License: MIT License

JavaScript 97.37% TypeScript 2.63%
redux fop features feature-oriented-programming code-splitting

redux-features's Introduction

redux-features

npm Build Status Coverage Status semantic-release Commitizen friendly

A feature-oriented programming and code-splitting framework for Redux (rewrite of redux-plugins-immutable). Asynchronously and atomically load features containing Redux reducers and middleware, React Components, react-router routes, etc. using Webpack code splitting. Supports server-side rendering.

Huh?

When a web app gets big enough, initial page load will be too slow unless you split your code into bundles and avoid loading various features until they're needed. For instance, in a React/Redux app, you may have a UserProfileView and userProfileReducer that you don't want to load until the user visits your /user/profile route.

Webpack provides a foundation for this; you can System.import those modules when needed and Webpack will put them in a separate code bundle. And react-router versions 2 and 3 support getComponent hooks on routes in which you can System.import the component to render.
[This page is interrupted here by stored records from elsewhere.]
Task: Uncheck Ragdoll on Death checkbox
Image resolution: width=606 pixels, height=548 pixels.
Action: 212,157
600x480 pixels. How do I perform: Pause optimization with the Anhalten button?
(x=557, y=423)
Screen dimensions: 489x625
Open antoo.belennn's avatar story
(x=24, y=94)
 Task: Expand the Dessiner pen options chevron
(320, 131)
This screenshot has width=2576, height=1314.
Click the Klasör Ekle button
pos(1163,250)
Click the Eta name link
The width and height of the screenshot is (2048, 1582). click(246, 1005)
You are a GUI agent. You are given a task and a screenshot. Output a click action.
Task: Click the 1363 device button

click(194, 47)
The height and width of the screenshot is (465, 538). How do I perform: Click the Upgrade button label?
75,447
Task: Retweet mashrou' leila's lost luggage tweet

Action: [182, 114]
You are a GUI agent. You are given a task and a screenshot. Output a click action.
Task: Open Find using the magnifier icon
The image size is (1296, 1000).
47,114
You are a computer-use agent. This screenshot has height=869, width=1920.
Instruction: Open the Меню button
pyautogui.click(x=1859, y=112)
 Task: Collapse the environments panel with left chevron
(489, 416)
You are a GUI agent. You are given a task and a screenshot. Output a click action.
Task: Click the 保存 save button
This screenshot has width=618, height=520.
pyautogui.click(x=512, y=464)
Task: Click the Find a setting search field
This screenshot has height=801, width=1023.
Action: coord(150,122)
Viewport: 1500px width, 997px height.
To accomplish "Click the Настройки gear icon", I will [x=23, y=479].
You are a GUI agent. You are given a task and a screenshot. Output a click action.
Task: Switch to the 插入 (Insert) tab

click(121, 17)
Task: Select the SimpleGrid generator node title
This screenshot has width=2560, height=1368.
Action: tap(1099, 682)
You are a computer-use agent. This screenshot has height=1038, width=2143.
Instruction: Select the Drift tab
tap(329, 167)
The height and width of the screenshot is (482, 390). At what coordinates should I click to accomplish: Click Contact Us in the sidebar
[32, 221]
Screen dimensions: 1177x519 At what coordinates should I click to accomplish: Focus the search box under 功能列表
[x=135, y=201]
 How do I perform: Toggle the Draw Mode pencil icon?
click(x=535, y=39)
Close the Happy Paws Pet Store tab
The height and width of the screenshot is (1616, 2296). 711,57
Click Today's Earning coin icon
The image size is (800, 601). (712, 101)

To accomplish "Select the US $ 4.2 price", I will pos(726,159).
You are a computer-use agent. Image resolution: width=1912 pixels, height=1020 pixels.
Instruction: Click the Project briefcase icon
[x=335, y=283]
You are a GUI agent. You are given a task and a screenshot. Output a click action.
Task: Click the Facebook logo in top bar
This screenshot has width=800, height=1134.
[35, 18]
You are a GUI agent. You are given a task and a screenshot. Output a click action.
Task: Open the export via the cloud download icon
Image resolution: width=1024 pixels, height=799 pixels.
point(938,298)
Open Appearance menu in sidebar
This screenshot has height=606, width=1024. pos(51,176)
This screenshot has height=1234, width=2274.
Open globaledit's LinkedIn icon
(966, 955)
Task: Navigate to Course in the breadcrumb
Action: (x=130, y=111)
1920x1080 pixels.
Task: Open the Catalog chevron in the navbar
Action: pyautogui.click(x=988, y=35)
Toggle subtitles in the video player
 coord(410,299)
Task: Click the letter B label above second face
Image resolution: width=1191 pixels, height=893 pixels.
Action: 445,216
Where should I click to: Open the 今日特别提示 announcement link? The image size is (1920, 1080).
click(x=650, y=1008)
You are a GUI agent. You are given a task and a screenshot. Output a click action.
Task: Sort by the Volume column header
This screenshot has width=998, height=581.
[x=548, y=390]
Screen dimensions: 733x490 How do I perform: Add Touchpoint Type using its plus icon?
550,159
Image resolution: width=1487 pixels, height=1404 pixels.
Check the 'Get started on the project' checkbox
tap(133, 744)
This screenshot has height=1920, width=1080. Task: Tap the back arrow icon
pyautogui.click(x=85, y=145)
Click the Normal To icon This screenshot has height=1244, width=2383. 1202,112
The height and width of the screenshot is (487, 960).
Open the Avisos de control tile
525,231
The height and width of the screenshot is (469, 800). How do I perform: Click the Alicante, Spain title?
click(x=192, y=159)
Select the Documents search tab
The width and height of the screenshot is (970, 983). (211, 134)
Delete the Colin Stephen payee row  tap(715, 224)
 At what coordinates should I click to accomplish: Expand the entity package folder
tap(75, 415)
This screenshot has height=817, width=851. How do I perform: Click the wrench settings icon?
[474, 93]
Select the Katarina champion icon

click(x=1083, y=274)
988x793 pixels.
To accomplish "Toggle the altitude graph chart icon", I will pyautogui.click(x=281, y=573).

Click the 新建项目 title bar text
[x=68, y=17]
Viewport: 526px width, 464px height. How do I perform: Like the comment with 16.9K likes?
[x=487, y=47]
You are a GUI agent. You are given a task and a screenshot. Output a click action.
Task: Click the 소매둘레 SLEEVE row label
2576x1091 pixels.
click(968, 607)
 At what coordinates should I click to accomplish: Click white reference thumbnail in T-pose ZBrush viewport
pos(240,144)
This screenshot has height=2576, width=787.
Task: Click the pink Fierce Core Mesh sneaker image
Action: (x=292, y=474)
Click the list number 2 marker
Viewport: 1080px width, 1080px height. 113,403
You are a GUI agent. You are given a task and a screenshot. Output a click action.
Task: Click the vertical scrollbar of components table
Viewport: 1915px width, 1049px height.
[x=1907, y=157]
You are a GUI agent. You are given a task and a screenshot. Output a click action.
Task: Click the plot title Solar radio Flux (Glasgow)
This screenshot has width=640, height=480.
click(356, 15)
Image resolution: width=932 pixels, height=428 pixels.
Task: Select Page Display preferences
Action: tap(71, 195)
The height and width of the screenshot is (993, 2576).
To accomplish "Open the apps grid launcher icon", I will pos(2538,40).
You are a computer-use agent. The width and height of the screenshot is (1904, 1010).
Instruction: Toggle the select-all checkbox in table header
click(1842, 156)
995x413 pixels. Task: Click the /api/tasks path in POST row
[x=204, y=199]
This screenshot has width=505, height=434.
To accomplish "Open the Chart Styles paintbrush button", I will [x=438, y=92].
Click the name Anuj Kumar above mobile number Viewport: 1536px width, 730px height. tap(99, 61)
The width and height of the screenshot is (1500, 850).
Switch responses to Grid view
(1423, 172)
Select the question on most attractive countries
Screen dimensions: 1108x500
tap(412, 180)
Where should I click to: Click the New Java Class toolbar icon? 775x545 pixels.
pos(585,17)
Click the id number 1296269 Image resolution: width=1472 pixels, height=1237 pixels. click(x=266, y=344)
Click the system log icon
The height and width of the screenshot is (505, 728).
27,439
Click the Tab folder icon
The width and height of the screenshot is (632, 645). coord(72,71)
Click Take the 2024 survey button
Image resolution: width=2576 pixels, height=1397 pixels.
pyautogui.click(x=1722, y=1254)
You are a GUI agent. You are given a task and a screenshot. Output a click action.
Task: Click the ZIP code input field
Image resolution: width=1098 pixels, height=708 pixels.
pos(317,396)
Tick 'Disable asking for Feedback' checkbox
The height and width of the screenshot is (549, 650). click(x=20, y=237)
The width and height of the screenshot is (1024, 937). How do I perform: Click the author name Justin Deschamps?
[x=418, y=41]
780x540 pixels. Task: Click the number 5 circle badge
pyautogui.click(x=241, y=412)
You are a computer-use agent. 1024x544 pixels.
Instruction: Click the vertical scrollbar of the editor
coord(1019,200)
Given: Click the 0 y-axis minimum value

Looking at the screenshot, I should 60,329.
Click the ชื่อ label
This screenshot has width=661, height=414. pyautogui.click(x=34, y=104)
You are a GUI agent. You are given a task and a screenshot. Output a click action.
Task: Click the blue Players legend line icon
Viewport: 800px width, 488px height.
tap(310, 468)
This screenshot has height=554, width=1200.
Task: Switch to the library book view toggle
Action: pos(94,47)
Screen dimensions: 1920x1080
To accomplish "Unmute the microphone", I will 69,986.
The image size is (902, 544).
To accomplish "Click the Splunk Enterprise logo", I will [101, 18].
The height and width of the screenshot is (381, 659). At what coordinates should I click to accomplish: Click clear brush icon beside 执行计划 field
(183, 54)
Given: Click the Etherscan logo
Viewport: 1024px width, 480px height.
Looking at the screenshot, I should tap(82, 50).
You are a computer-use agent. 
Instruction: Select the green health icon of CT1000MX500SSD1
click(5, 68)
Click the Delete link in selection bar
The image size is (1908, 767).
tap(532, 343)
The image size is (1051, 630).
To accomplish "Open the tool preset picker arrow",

But these are bare-bones tools: they don't automatically show any kind of spinner and tell the user what's happening while a bundle is loading, and more importantly, they don't automatically show the user an error if it fails to load. Also, if you want to load reducers or redux middleware from a separate bundle, you need some way to install them in your redux store once they've loaded. None of these are incredibly difficult problems, and you may have basic solutions to them, but you may not have time to design a systematic, well-organized, DRY solution.

This is where redux-features comes in! It allows you to define features, each of which may contain a reducer, middleware, React components, or anything else you want. All you have to do is dispatch a loadFeature action, and it takes care of loading them and hooking in your reducer and middleware when it's finished. It stores their loading status and load errors (if any) in Redux state, which you can then connect into a component and display to the user. Together with react-redux-features, you can create a component with just a few lines of code that automatically starts loading a feature when it mounts, displays its loading or error status to the user, and renders a React component from the feature once it's loaded.

redux-features is also a great plugin framework for your app. A third-party developer can write a feature, following the contract of this package, and by simply adding the feature definition via redux-features, it can extend or modify your app's behavior.

Ecosystem

TOC

Overview

Each feature is an object you put into Redux state that groups together everything needed for a feature to function. Typically this will include one ore more React components, a reducer, and maybe even middleware. By grouping these together and atomically adding them to the redux state, you can atomically activate entire parts of your application.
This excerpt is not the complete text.